Document segment:
※ ※ ※
The objective of this study was to compare the effects of varied alloy composition and microstructure on environment-assisted cracking of several powder metal and cast and wrought superalloys using uniform gage specimens with simple loading cycles. Slow strain rate tensile tests were used to screen the various alloys and microstructures for tendencies to exhibit environmental degradation through intergranular crack initiation and crack growth, and reduction in tensile ductility. Companion tensile tests were performed at a very fast strain rate for which no environmental degradation is expected to occur. The effects of microstructure and composition on tensile elongation and associated failure modes were then compared.

Materials and Procedures

The compositions in weight percent of the tested materials are listed in Table I. Of the powder metal (PM) superalloys, the compositions of ME3 and LSHR had similar Cr, Al, and Ti levels, but bigger differences in Mo, Nb, Ta, and W contents. Udimet 720 had significantly higher Cr and Ti, and lower Co and Al contents. These alloys were consolidated from powder atomized in argon, then extruded and isothermally forged into disks. Blanks were extracted from the rim of fully heat treated ME3 disks [14] and the bore of a fully heat treated Udimet 720 disk [15], which each had been previously studied. Rectangular blanks of LSHR were extracted and separately heat treated. Published recommended heat treatments were applied for each alloy.

Additional solution heat treatments were then added for LSHR which varied grain size and cooling rate.

Of the cast and wrought (CW) superalloys examined, ATI 718Plus alloy was obtained as a hot rolled and solution annealed 40 mm thick ring, while Haynes 282 and Inconel 740 were obtained as hot rolled and solution annealed plates 13 mm and 16 mm thick, respectively. These superalloys had increased Cr contents but often lower Al and Ti levels, compared to the PM superalloys. Blanks were extracted from these solution-annealed materials, and were heat treated as listed in Table II. Solution heat treatment temperatures and times were selected to obtain a mean linear intercept grain diameter near 50 µm for each alloy, but otherwise followed manufacturer recommendations. Additional solution heat treatments were then added for ATI 718Plus alloy to vary grain size.
※ ※ ※
The data:
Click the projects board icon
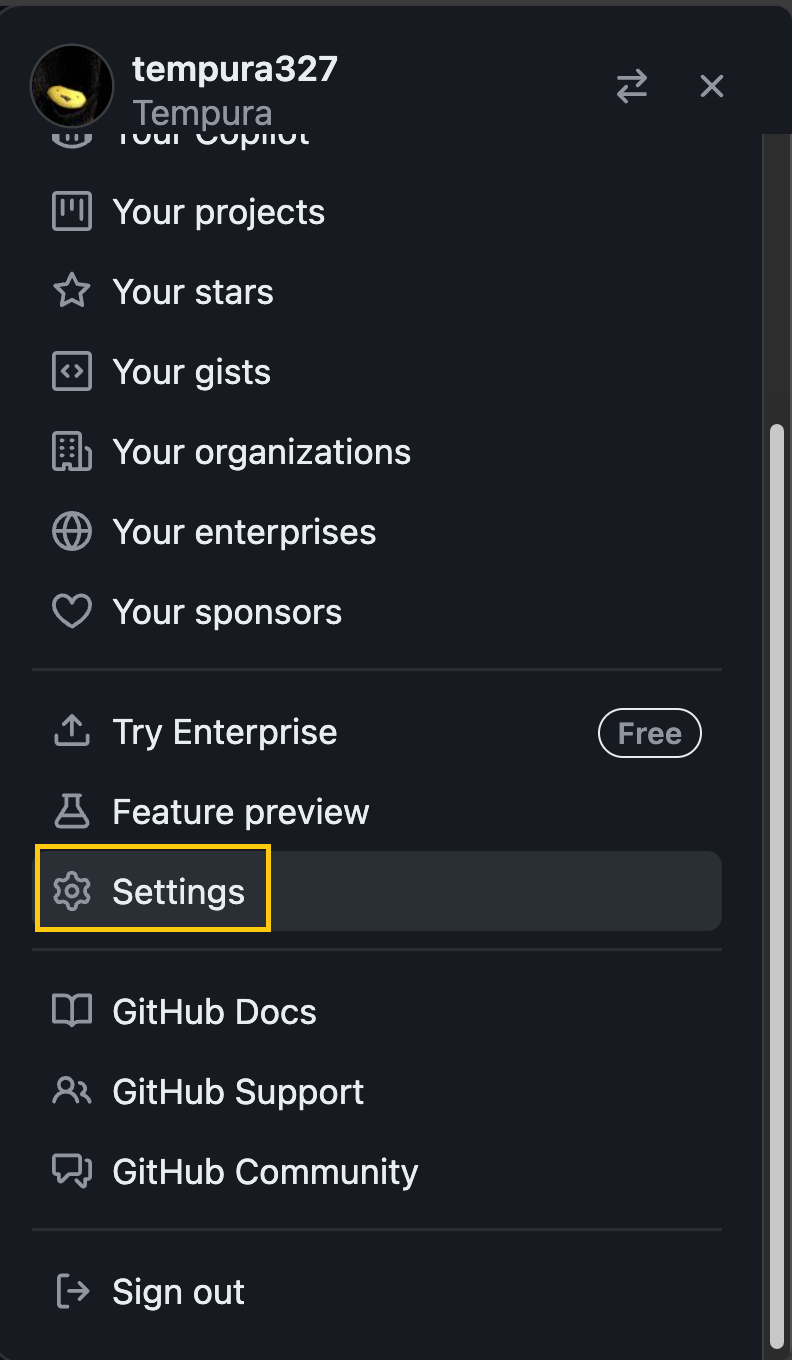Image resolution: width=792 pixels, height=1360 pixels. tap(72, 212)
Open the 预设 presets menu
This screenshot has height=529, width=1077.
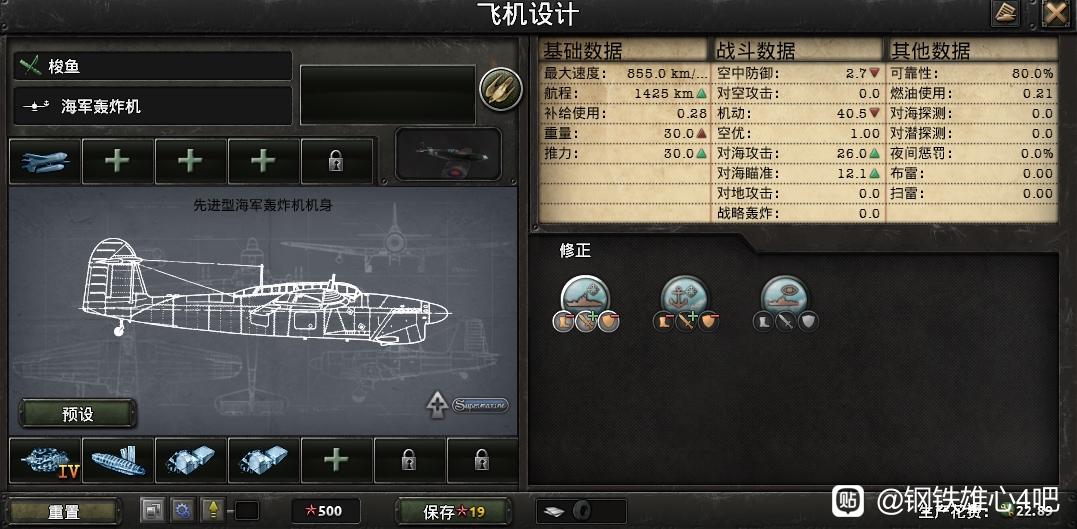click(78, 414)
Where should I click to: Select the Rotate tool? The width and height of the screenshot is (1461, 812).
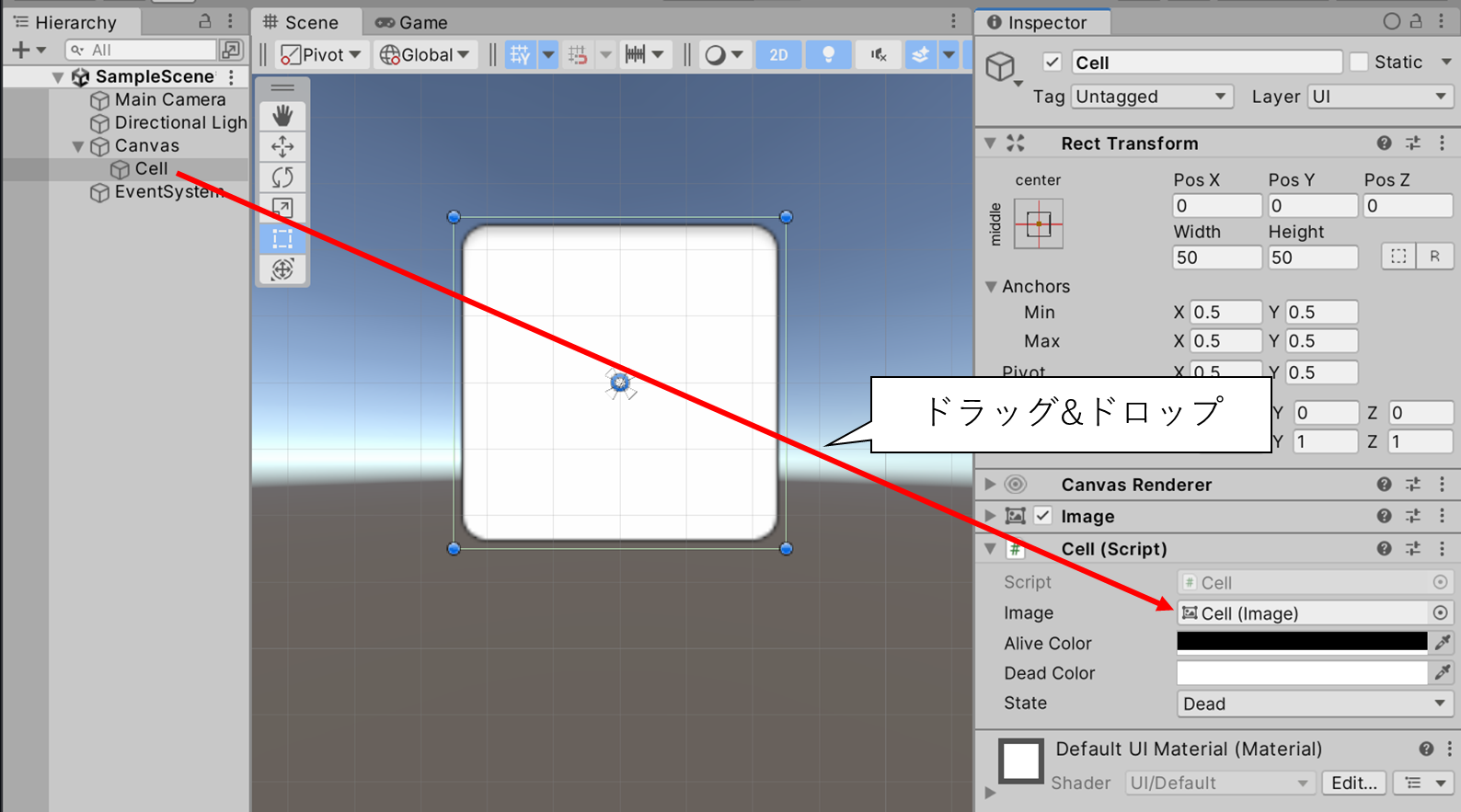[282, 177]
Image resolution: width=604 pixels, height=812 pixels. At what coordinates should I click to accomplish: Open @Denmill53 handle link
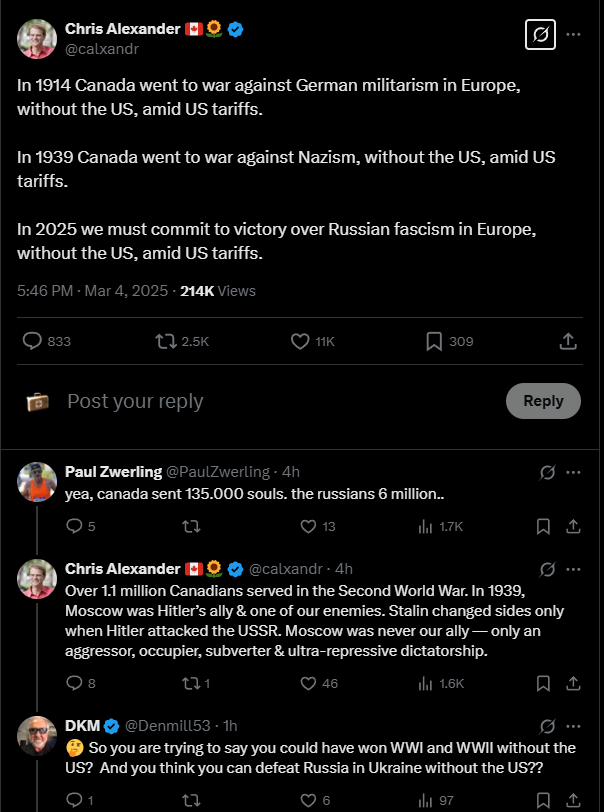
※ ※ ※
The tasks:
1 – Answer these questions about the superalloy cracking text:
(a) What type of tests was used to screen the alloys and microstructures for environmental degradation?
(b) Which powder metal superalloy had significantly higher Cr and Ti contents?
(c) How thick was the Haynes 282 plate?
2 – Pull out the entries word for word, starting at the line that contains "Open the 预设 presets menu" and ending with the last of the entries. Omit the pictures.

Answers for the exercise:
1 –
(a) Slow strain rate tensile tests
(b) Udimet 720
(c) 13 mm

2 –
Open the 预设 presets menu
This screenshot has height=529, width=1077.
click(78, 414)
Where should I click to: Select the Rotate tool? The width and height of the screenshot is (1461, 812).
[282, 177]
Image resolution: width=604 pixels, height=812 pixels. At what coordinates should I click to accomplish: Open @Denmill53 handle link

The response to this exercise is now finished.